De toda forma, receios sobre a variante Ômicron do coronavírus continuavam a ocupar lugar de destaque na lista de preocupações de investidores globais, cujo temor também inclui riscos de inflação mais alta e consequente aperto mais acelerado das políticas monetárias.

No Brasil, a última semana do ano reserva dados fiscais, que na margem devem vir melhor que o esperado.

“Os números fiscais do ano devem vir acima (melhores) do que os projetados no começo do ano, mas ao mesmo tempo com uma perspectiva fiscal muito ruim para o futuro”, ponderou Jason Vieira, economista-chefe e sócio da Infinity Asset, alertando que ainda há risco de a volatilidade atingir os mercados nestes últimos dias do ano.

O real, aliás, segue como a moeda emergente relevante mais volátil fora a lira turca, esta envolvida em uma profunda crise de confiança.

Ibovespa

O principal índice acionário da bolsa brasileira subiu 0,63% nesta segunda-feira (27), após dois pregões negativos, em linha com desempenho dos principais índices futuros de ações nos Estados Unidos.

A alta também foi influenciada pela liquidez baixa por conta dos feriados de final de ano. O setor de varejo foi destaque positivo tanto no Brasil quanto nos Estados Unidos, em meio a notícias sobre crescimento de vendas no final de ano.

Petrobras foi a maior contribuição positiva para o Ibovespa, que fechou com 105.554 pontos. O volume financeiro foi de R$ 13,7 bilhões, abaixo da média das primeiras sessões de dezembro, que girava entre R$ 27 bilhões e R$ 33 bilhões.

No Brasil, o mercado analisou dados e projeções para 2022. Economistas consultados pelo Banco Central reduziram suas estimativas para o crescimento do Produto Interno Bruto (PIB) do país no ano que vem de 0,5% para 0,42%, enquanto para este ano houve revisão de 4,58% para 4,51%, segundo a pesquisa semanal Focus.
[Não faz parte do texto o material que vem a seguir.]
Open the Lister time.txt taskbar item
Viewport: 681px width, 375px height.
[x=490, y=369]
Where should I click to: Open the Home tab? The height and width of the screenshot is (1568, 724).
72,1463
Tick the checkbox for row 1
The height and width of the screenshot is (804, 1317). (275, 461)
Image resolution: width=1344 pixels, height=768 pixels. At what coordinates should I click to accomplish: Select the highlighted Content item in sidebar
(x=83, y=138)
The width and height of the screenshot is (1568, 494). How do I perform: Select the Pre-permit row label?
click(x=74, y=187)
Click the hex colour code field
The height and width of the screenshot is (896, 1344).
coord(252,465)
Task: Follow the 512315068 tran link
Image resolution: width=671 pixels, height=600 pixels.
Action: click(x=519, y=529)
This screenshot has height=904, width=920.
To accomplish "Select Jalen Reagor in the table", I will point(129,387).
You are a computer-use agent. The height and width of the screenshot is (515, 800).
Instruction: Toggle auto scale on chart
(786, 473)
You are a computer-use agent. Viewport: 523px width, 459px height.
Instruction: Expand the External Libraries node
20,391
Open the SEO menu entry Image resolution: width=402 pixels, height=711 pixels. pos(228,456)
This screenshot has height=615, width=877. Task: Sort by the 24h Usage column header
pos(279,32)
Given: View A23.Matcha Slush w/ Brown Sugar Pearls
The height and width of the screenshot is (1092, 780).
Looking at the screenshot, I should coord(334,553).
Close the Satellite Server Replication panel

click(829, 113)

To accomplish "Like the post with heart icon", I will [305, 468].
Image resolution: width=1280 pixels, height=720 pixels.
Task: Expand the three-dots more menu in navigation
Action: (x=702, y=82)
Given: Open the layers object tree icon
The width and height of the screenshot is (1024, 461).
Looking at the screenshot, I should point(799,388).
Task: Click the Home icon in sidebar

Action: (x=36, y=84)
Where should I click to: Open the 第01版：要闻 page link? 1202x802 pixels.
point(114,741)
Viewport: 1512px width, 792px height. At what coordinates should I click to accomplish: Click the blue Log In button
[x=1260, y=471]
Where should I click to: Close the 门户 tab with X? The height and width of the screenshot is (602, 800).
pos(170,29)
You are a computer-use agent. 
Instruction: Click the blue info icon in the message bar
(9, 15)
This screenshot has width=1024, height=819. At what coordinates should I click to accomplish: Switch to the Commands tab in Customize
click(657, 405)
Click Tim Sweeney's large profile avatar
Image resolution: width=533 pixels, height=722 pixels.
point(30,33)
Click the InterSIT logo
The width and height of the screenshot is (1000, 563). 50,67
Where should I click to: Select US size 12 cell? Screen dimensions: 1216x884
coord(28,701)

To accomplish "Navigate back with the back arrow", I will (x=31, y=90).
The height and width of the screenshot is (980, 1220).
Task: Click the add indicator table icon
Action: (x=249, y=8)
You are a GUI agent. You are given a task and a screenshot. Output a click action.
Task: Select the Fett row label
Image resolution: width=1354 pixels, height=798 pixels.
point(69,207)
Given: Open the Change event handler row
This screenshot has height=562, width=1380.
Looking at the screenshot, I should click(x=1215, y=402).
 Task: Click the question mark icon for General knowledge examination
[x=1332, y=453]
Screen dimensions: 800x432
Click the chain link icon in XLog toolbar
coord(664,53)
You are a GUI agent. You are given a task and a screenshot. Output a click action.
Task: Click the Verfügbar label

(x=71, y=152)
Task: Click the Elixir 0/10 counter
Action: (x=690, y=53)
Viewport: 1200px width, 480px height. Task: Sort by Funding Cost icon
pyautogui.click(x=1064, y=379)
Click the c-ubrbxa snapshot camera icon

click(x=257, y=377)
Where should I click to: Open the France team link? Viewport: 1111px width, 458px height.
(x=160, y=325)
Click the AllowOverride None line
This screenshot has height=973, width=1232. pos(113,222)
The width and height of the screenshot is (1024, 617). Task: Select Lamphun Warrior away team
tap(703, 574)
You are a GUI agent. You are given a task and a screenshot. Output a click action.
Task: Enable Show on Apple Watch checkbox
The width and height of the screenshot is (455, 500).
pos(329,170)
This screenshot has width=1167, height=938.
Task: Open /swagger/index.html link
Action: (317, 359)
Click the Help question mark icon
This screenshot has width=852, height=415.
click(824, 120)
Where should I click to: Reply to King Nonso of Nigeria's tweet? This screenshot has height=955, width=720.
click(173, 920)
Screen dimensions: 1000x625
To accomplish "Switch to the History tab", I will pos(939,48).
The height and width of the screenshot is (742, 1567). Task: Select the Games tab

Para a inflação, analistas reduziram projeção de 10,04% a 10,02% para 2021 e mantiveram em 5,03% para 2022.

O índice que mede a confiança da indústria no Brasil também revela cenário desafiador para o próximo ano, ao fechar 2021 com a quinta baixa mensal seguida em dezembro e no nível mais fraco desde agosto de 2020, segundo dados divulgados pela Fundação Getulio Vargas.